Fig. 1: Metabolic remodelling of immunized LNs and B cell-dependent GABA production.
From: B cell-derived GABA elicits IL-10+ macrophages to limit anti-tumour immunity
a–e, Mice were injected in the foot pad with OVA + CFA, and iLNs and cLNs were collected for metabolite MS and histology at day 7: WT (n = 11), Cd3–/– (n = 5), muMt–/– (n = 4) and Rag1–/– (n = 3). a, Immunohistochemistry of B cells (B220), T cells (CD3) and myeloid cells (CD11c). Scale bars, 200 µm. b, Principal-component analysis of metabolites in iLNs and cLNs.
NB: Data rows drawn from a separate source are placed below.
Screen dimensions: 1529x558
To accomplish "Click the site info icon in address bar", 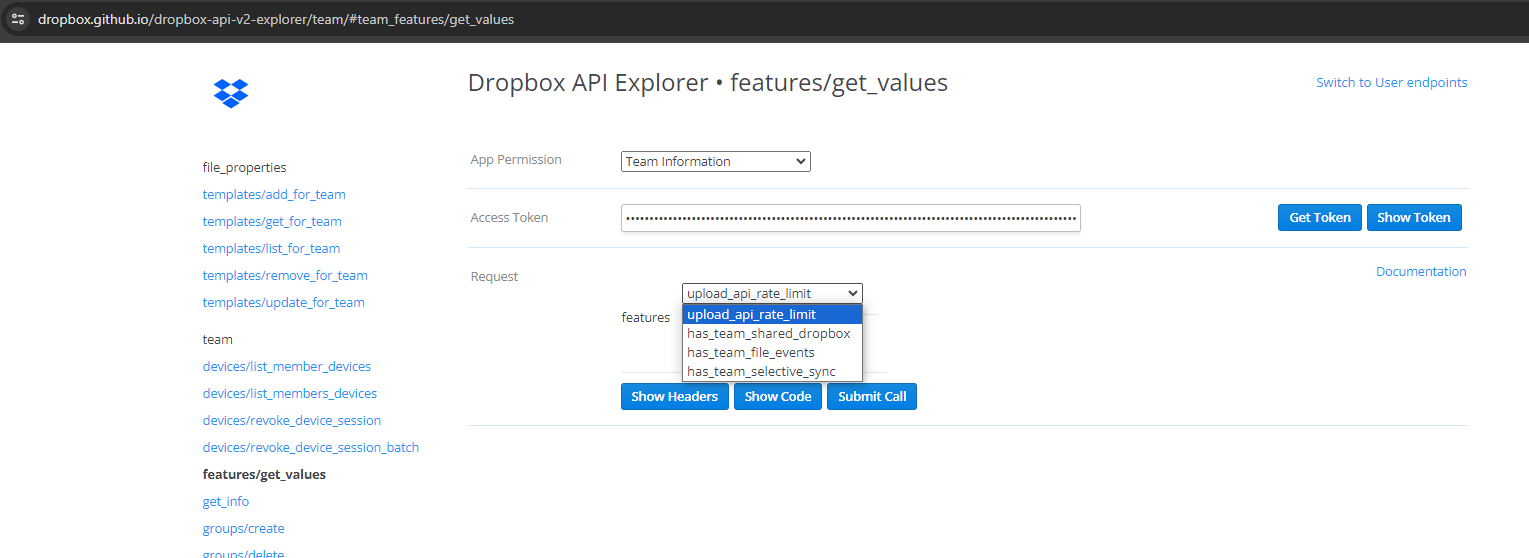I will point(18,19).
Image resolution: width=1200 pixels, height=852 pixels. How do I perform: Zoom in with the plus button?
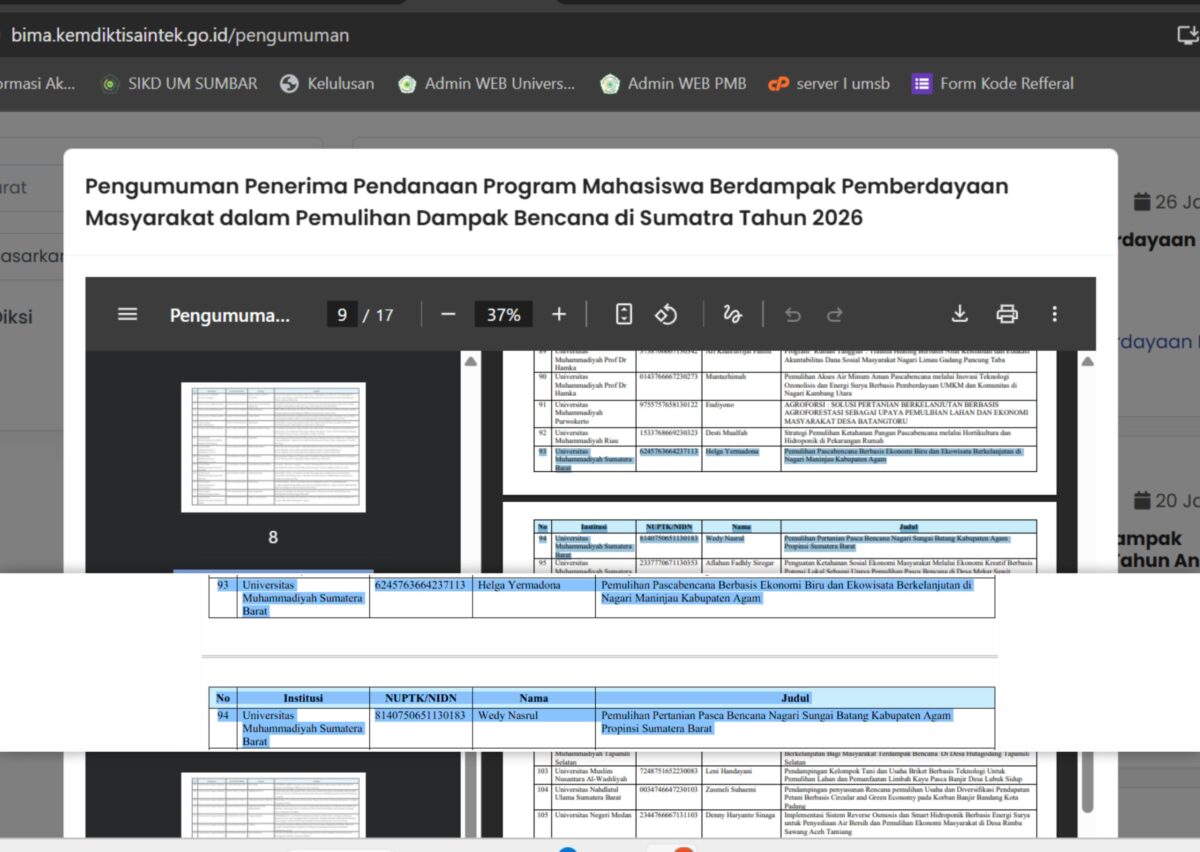coord(559,314)
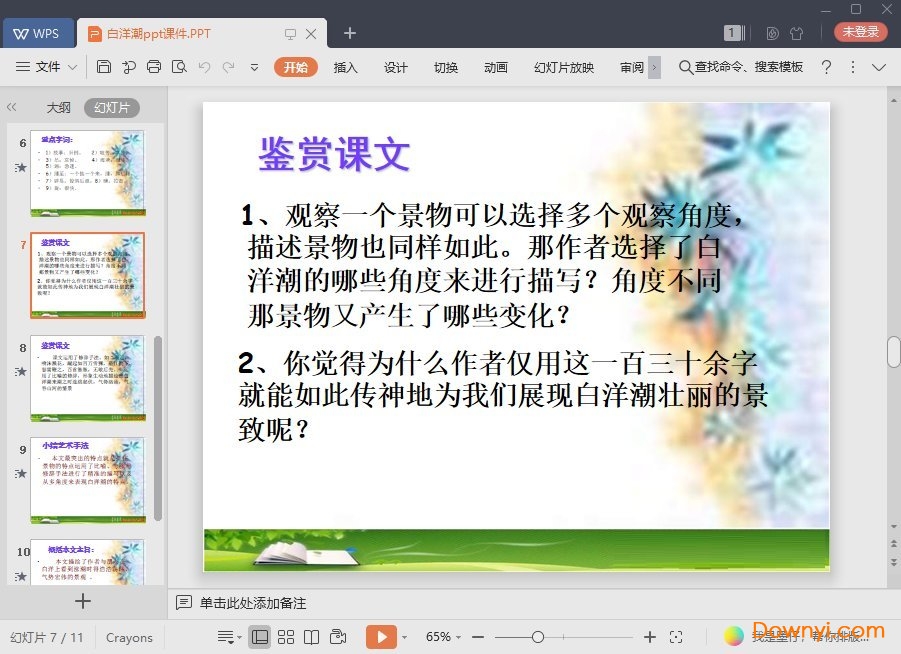This screenshot has height=654, width=901.
Task: Switch panel to 大纲 outline view
Action: pos(58,108)

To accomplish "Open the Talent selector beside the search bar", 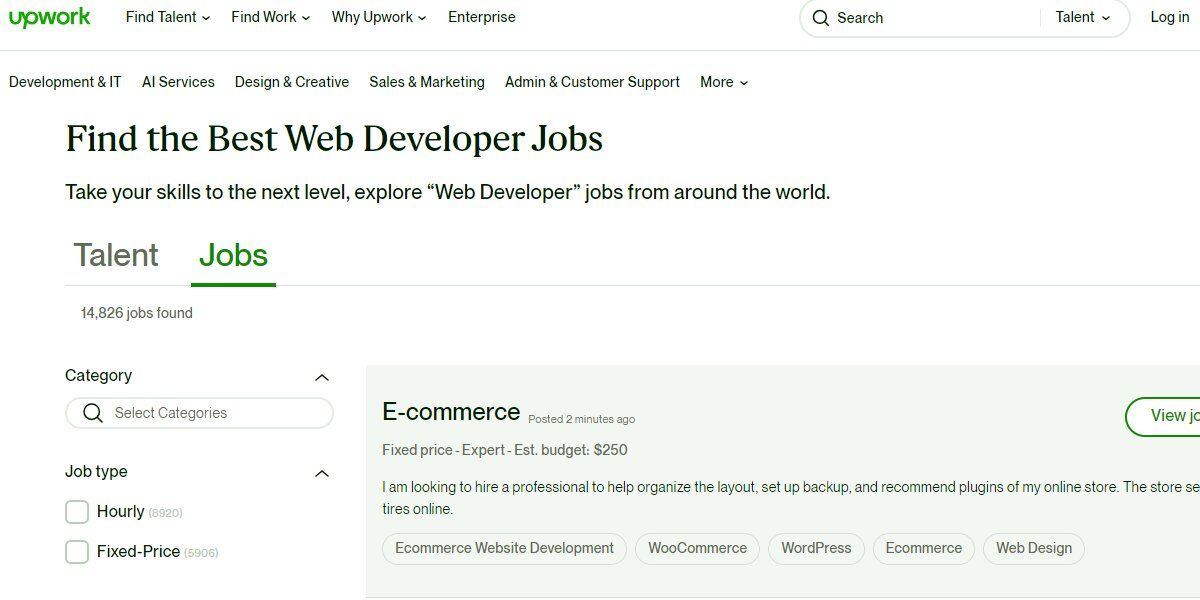I will point(1081,17).
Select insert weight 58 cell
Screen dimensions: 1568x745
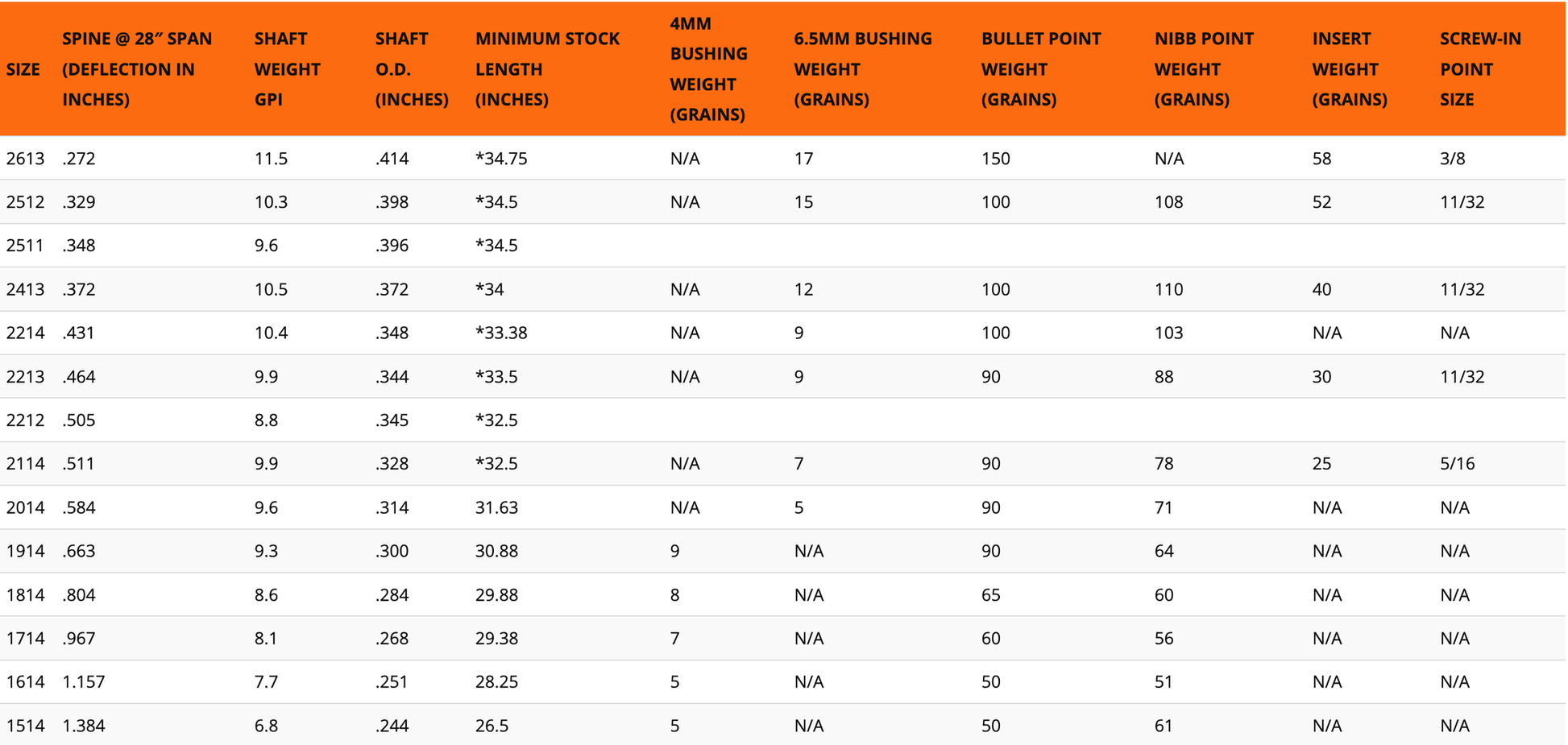point(1322,159)
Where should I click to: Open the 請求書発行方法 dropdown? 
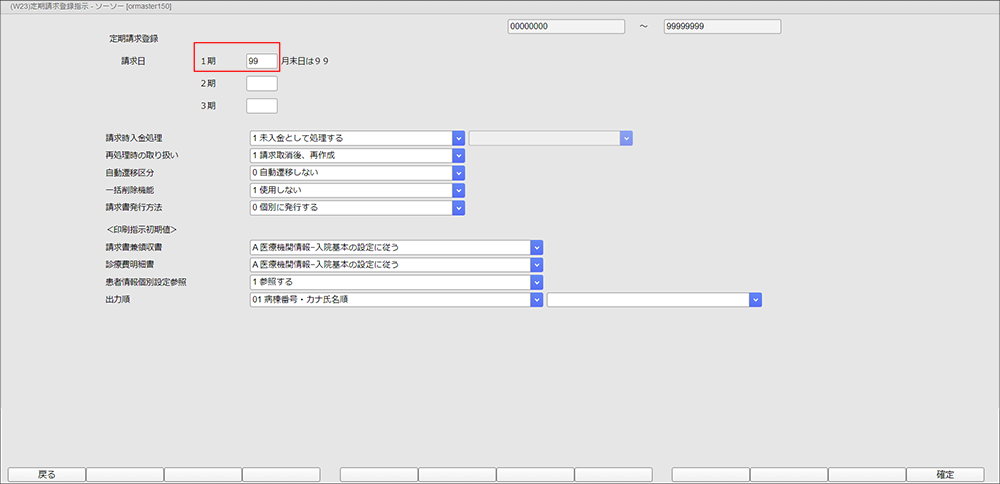459,208
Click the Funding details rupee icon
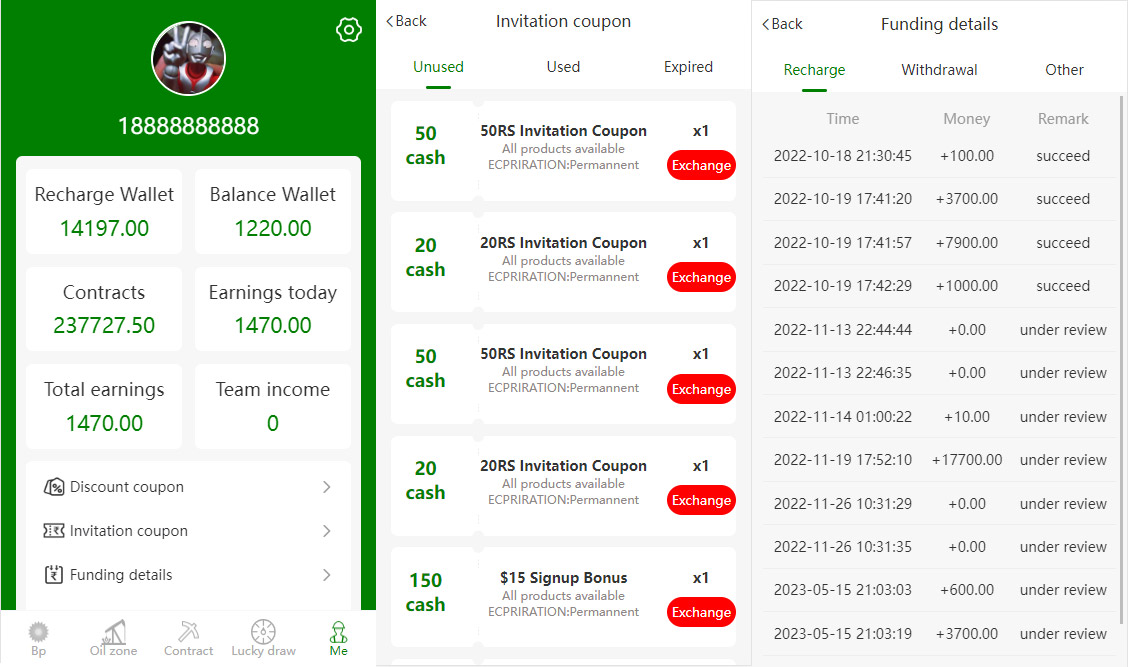The height and width of the screenshot is (667, 1128). click(x=54, y=575)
PC, principal component. c, Pathway analysis of metabolites with significantly different abundance between iLNs and cLNs in WT mice (two-tailed unpaired t-test, P < 0.05). d, Relative Cd3–/– (B cell signature) and muMt–/– (T cell signature) iLN metabolites, showing only metabolites that also differed between iLNs and cLNs in WT mice. e, GABA levels in the indicated cLNs or iLNs, relative to WT cLNs (data are shown as mean ± s.e.m.; two-tailed unpaired t-test: ***P < 0.001, ****P < 0.0001; NS, not significant). f, Correlation of plasma GABA levels with disease activity scores (Simplified Disease Activity Index (SDAI) or Activity Score 28 using C-reactive protein (DAS28-CRP)) and plasma anti-cyclic citrullinated peptide (CCP) antibody levels in patients with rheumatoid arthritis (n = 138). Pearson’s and Spearman’s r and P values (two tailed) are shown. n indicates the number of biological replicates. Data are representative of two experiments (a–e). Exact P values are provided in the Source Data.